Над подполковником, находившимся теперь далеко, взял верх майор, находившийся на месте. Моя свободная инициатива, искренняя готовность сообщить из чисто патриотических побуждений о возникших у меня планах сведены на нет ничтожным солдафоном во имя глупого и грубого верноподданнического чувства, которое он намерен вколотить в меня, пользуясь такой же глупой и грубой силой. А ко всему еще тщательно насаждаемая система надругательства над нижними чинами, которые не смеют, вернее, не могут защищаться в одиночку, а стоит им объединиться, как их подведут под статью «действия скопом» и они окажутся преступниками.

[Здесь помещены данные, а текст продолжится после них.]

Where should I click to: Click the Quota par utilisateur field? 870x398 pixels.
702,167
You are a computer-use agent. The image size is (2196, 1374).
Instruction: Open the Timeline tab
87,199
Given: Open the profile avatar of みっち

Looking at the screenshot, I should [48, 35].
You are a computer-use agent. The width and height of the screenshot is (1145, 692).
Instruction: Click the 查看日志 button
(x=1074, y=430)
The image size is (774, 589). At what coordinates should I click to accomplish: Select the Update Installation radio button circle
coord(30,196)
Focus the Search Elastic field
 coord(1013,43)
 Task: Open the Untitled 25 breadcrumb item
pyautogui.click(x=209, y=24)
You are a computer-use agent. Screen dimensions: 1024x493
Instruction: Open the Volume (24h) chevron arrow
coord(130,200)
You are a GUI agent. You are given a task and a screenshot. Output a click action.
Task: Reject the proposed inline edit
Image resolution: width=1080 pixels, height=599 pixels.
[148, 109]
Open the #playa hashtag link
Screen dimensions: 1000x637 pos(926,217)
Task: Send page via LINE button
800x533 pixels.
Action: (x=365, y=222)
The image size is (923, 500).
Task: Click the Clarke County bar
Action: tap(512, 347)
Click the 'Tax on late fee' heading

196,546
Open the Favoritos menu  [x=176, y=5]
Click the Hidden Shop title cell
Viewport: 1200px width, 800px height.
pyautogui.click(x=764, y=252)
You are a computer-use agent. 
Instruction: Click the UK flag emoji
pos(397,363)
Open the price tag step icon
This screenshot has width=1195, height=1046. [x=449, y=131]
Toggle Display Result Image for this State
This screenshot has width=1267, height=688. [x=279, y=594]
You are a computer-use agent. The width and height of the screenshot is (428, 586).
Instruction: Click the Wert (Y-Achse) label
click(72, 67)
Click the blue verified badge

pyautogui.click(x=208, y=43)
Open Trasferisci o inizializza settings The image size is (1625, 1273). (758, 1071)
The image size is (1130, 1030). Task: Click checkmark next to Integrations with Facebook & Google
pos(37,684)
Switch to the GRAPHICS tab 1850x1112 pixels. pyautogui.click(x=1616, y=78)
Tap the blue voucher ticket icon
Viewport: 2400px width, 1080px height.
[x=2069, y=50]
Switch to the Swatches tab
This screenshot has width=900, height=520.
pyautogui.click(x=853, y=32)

Я совершенно ясно проследил все происшедшее в его тончайших связях, вплоть до самой первоосновы, до истории с краном и французскими пленными, когда я, бородач, впервые обратил на себя внимание наших властителей. Я знал, что в моем лице они бьют еврея. Но еще с большей злобой преследуют они во мне своего непримиримого врага — духовное начало, живую душу, страстную жажду справедливости. Они долго ждали, прежде чем нанести мне этот удар, — не потому, что я был важной особой или исключительной личностью, но потому, что им надо было и меня превратить в забитого солдата, отомстить за все неприятности, которые причиняло им мое присутствие со времени истории с водой. Неприятности? Для всех этих глинских, грасников, яншей неприятностью было уже то, что старый толстяк полковник Штейн разволновался, когда я посмел напоить жаждущих и утешить пленных. И я, невинная овечка, я все это наконец понял. Да, я начал понимать!